-- Start Recorded data --

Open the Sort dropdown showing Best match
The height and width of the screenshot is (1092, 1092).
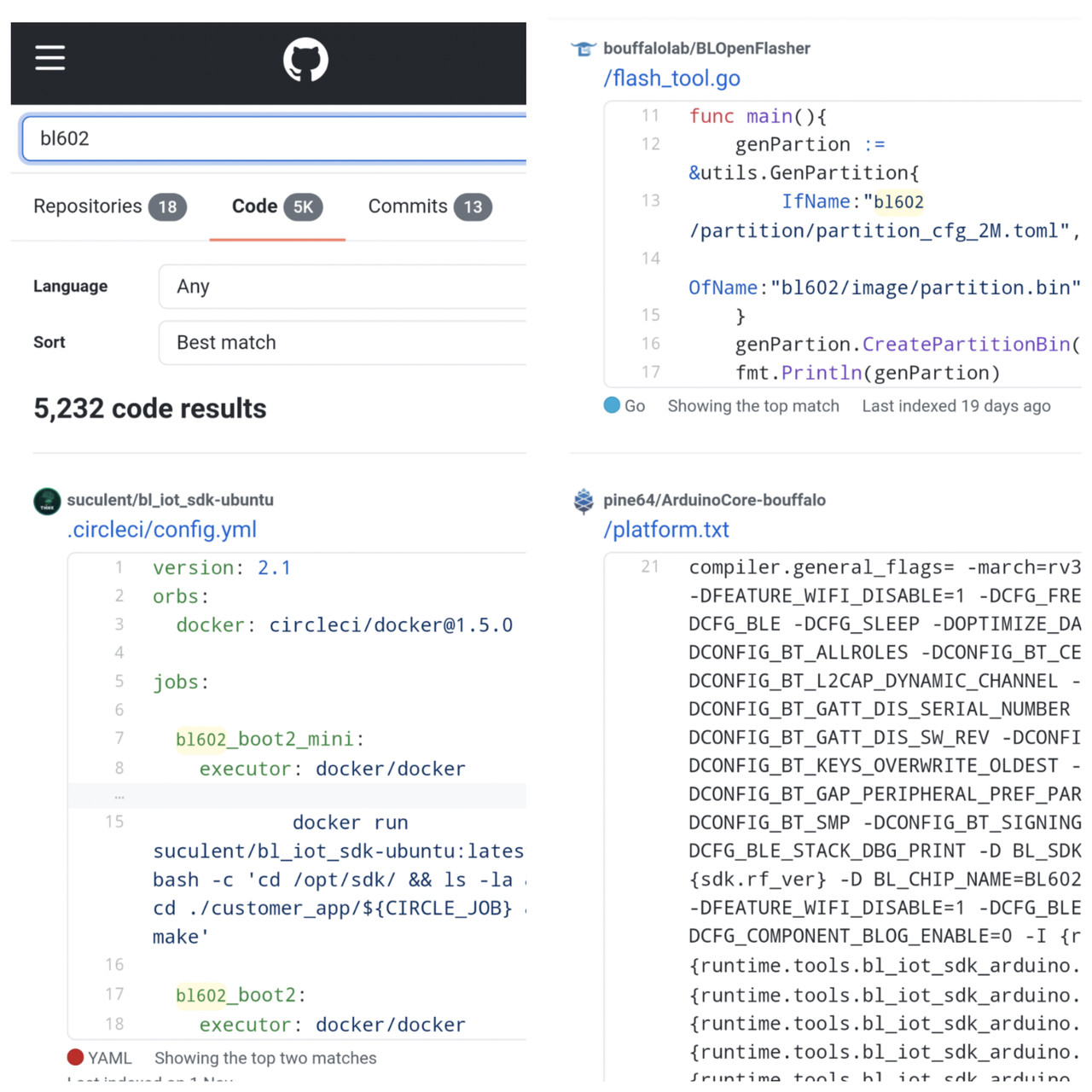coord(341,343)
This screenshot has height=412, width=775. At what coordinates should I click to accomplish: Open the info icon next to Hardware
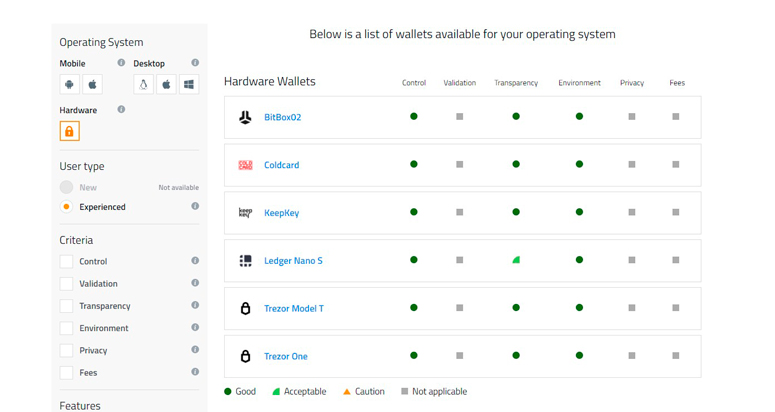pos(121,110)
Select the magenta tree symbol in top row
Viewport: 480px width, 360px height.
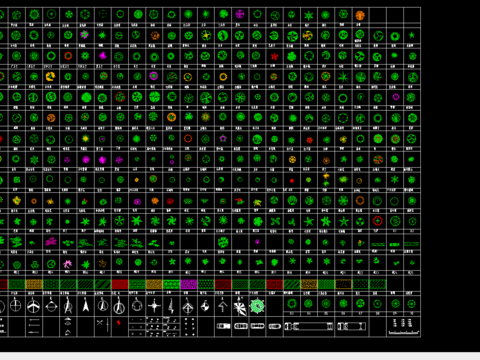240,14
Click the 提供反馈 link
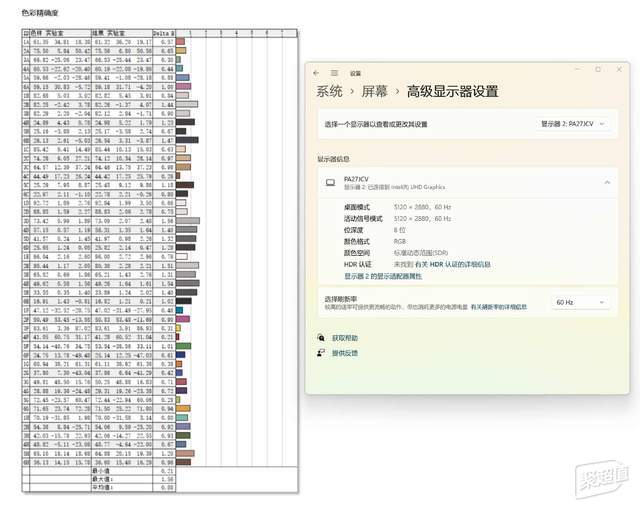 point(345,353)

-- End Recorded data --
-- Start Recorded data --

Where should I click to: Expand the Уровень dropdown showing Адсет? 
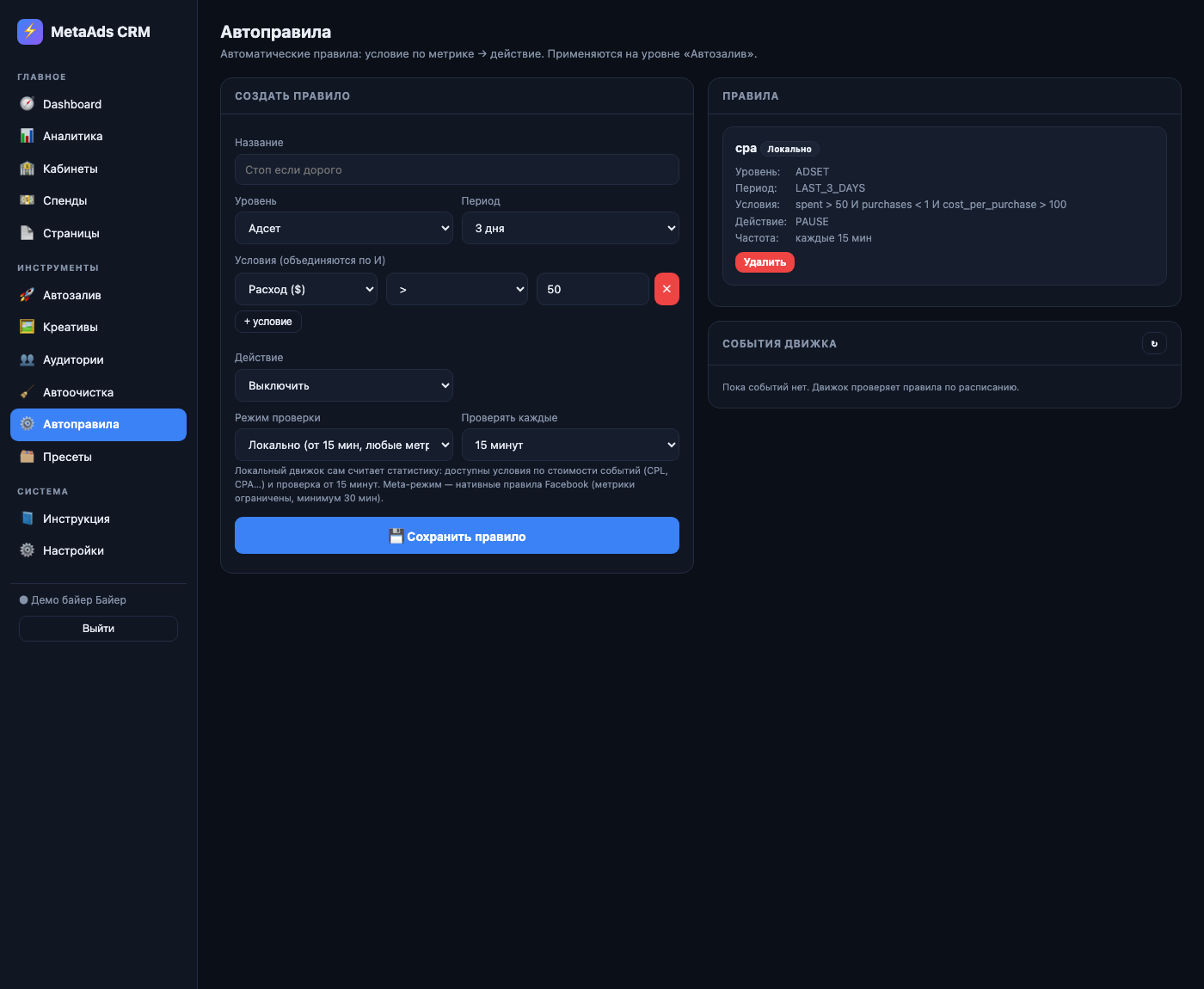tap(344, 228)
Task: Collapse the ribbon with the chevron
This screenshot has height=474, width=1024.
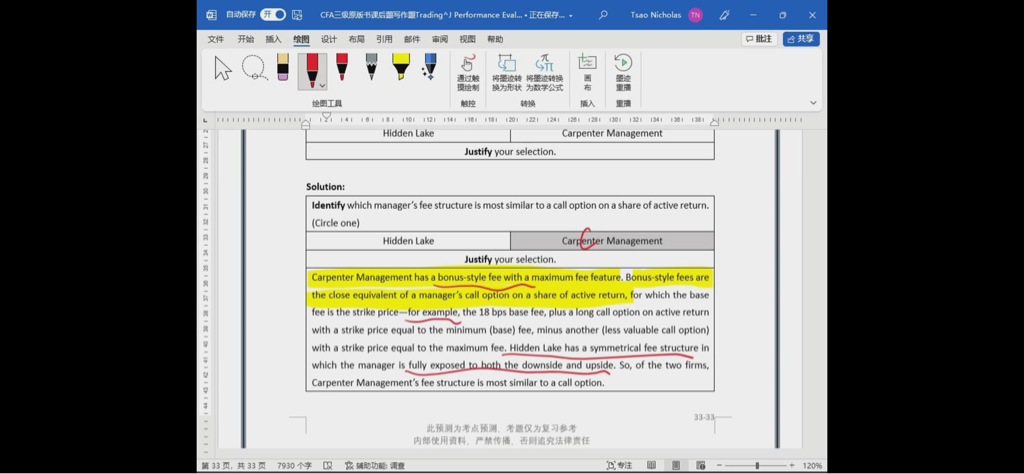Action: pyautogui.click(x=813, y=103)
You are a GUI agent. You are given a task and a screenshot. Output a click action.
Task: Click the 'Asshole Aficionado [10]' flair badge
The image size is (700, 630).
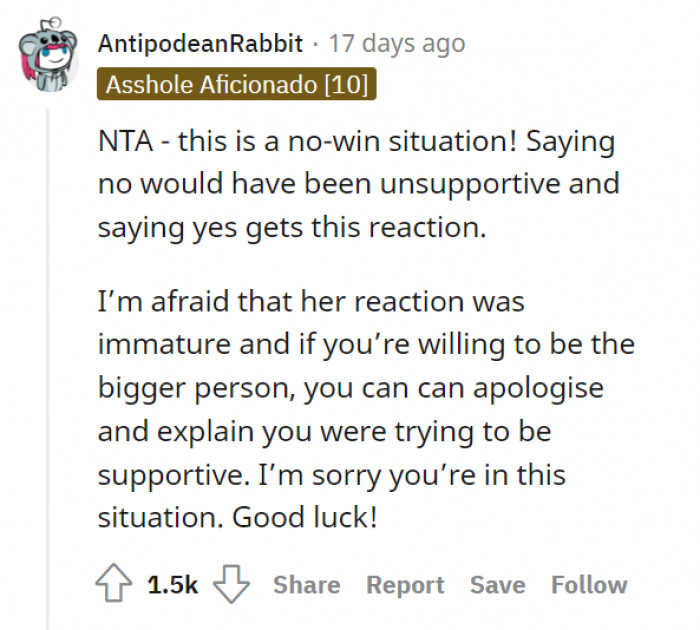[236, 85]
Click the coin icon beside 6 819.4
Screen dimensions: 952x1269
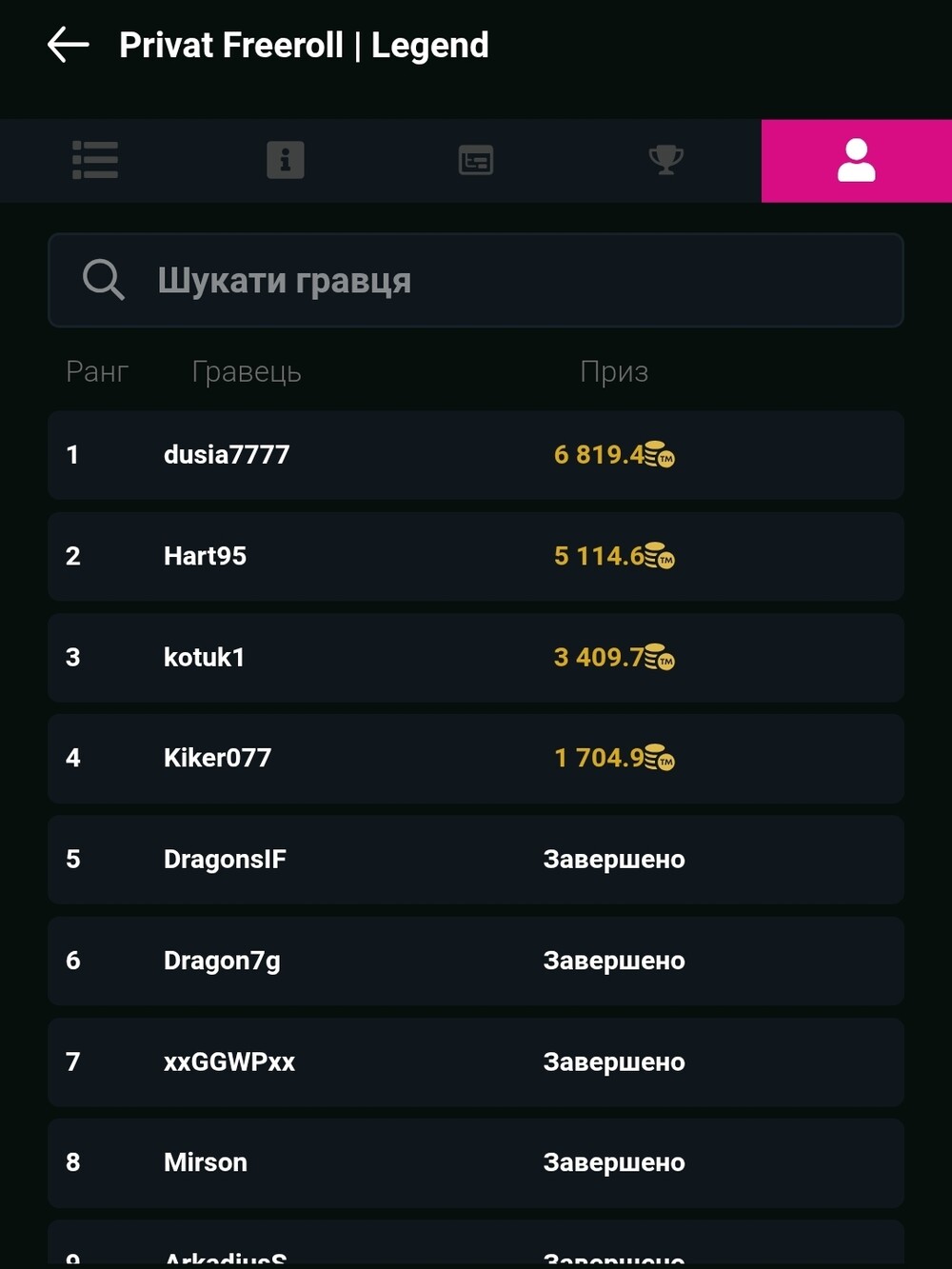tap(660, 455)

-- End Recorded data --

> **Request**: Please pull out every line of the items above that contains the string "width". Case counts.

> **Answer to the exercise**:
The height and width of the screenshot is (1092, 1092).
This screenshot has height=412, width=775. At what coordinates should I click to accomplish: Open the info icon next to Hardware
Viewport: 480px width, 360px height.
This screenshot has height=474, width=1024.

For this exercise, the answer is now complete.